Ángel, rabioso un segundo antes, giró sobre sí mismo. Miró a Misha. ¡Sí que estaba pálido y un poco más delgado! Dejó de pensar en sus padres y en sus fantasmas.

—¿Qué tienes? —El susurro de Ángel tan cargado de preocupación sonó incluso dulce. Misha le devolvió mirada y sonrisa agradecidas.

Si el ánimo de Luciano hubiera sido de cristal, hubieran escuchado cómo se rompía contra el suelo. Ahí estaban. Esos dos estaban enamorados hasta las cejas.
En cambio, Sandra parecía emocionada.

—Esa cosa me está enfermando. —Y comenzó a explicar, a Sandra y a Luciano, el vínculo afectivo que lo unía a Ángel. El aludido, un poco avergonzado, sonriendo, aturdido por estar hablando tan abiertamente de eso frente a sus padres, no atinaba a estacionarse en una emoción. De la rabia a la preocupación, a la ternura, al miedo, a la rabia otra vez.

Misha explicó que Ángel y una entidad hicieron alguna especie de acuerdo.

Ángel escuchaba, los puños apretados y la cara blanca por la sorpresa. Misha sabía muchas cosas. Pero de eso, ellos jamás hablaron.

—¿Cómo sabes eso? —preguntó.

—Mi hermana me llevó con una señora que tiene fama de vidente. Ángel, ¡me dijo todo! ¡Cosas que no tenía modo de saber!

—¡Tonterías! Si hay fantasmas en esta casa, ¿por qué nunca nadie los ve?

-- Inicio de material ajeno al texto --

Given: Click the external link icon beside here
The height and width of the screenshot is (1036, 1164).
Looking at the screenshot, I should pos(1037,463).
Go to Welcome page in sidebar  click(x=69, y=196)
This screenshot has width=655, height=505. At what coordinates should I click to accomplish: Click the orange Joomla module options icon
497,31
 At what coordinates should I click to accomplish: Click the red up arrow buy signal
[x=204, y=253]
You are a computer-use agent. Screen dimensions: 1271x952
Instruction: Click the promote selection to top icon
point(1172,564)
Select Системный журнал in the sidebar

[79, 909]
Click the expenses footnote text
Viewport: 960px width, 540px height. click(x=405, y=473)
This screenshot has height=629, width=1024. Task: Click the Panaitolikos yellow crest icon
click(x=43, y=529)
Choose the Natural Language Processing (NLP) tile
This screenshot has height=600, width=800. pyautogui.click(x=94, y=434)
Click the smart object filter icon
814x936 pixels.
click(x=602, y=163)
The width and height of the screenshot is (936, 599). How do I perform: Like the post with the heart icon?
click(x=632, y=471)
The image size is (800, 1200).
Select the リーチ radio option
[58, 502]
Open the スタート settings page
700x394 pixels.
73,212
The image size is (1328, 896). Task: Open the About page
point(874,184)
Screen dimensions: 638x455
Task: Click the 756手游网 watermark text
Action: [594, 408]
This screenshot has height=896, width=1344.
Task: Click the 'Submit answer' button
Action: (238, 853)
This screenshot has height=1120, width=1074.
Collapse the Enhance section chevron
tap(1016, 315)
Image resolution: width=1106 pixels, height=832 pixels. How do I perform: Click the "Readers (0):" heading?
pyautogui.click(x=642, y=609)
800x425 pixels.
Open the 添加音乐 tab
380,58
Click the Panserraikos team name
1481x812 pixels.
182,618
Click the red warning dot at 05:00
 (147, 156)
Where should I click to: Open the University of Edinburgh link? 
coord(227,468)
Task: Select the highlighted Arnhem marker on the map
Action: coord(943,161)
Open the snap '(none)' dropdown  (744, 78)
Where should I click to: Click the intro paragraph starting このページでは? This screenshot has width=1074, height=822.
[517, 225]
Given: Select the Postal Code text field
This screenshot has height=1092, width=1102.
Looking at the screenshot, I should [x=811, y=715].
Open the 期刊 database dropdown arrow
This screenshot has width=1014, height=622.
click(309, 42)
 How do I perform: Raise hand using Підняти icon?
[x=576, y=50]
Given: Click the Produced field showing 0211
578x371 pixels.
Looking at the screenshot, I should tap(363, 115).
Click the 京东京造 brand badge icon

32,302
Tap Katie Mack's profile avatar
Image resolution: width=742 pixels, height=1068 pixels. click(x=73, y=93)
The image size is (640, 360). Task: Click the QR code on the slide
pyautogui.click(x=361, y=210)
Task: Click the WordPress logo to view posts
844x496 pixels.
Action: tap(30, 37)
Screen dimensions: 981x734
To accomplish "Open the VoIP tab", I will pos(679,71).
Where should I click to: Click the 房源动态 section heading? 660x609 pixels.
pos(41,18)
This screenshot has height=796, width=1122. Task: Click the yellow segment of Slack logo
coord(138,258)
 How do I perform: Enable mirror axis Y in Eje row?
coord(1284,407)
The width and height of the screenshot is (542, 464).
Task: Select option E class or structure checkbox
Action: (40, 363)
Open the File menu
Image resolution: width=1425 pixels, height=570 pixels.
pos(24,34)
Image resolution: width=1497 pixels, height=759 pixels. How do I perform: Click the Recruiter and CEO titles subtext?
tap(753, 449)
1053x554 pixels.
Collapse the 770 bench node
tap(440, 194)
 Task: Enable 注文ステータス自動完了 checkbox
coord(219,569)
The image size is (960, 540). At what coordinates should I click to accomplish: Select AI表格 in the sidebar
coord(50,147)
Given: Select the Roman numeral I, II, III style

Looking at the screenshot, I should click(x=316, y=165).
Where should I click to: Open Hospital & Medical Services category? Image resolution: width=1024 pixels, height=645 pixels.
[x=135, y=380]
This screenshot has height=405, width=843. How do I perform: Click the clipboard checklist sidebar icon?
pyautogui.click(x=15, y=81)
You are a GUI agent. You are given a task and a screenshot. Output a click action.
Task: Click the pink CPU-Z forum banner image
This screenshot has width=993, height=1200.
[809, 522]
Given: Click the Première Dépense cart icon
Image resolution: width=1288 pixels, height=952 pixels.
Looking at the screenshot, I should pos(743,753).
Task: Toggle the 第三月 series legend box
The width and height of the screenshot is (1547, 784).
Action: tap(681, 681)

Misha giró el rostro a Luciano.

—¿Quieres verlos? —Le parecía absurdo que alguien quisiera eso. El renunciaría si pudiera a su visión.

—¡Pues si! ¿Cómo se puede creer en esto que ni tu madre ni yo hemos visto jamás?

Misha asintió y se levantó. De pie era el más alto de esa casa. Sobrepasaba al ingeniero por buenos ocho o diez centímetros. A Ángel por más. Los miró a todos desde la grandeza del que es dueño de la verdad y que ya no teme mostrarla, sin importar las consecuencias. Algo como eso dignifica tanto, que Ángel obedeció sin pensar a su gesto. Misha extendió la mano y Ángel la tomó.

Sandra retrocedió. Revisó a su marido, que los miraba azorado. Pero como no parecía ponerse violento en un futuro inmediato, volvió su atención a ellos.

Para los chicos, esos padres fueron algo en lo que podían dejar de pensar con suma facilidad. Misha tiró de la mano de Ángel hasta precipitarlo a su abrazo. "Te extraño", susurró en su cuello.

—Misha, no podemos...

—Sé eso. Diles porqué.

Ángel tragó saliva y asintió. Su padre y su madre también tragaron. Misha no soltó a Ángel. No pensaba hacerlo más, sin importar la opinión de nadie, vivo o muerto.

—Hace siglos, unos veinte años antes de que estallara la guerra de independencia, esto era una hacienda.
La tierra fue comprada por un viejo muy rico para sus hijos. El mayor se llamaba Vicente y el segundo Pedro. Eran los Landa de Sotomonteros Ibañuela.

Vicente llegó con su familia desde Guadalajara, una esposa a la que le doblaba la edad, un hijo recién nacido, llamado Joaquín y una hija algo mayor de nombre Juana María. Traían con ellos a sus esclavos y... —respiró profundo. Tal vez el hecho de hablar de eso, en familia, era una carga gigantesca que se sacaba de encima.

O tal vez, era que Misha y él tomaron asiento, muy juntos, sin soltarse de la mano, lo que lo hacía sentir bien después de muchos días de vivir medio muerto.
La otra pareja también se aferraba uno al otro. Sandra se aferraba a su marido y él, dando protección, obtenía consuelo.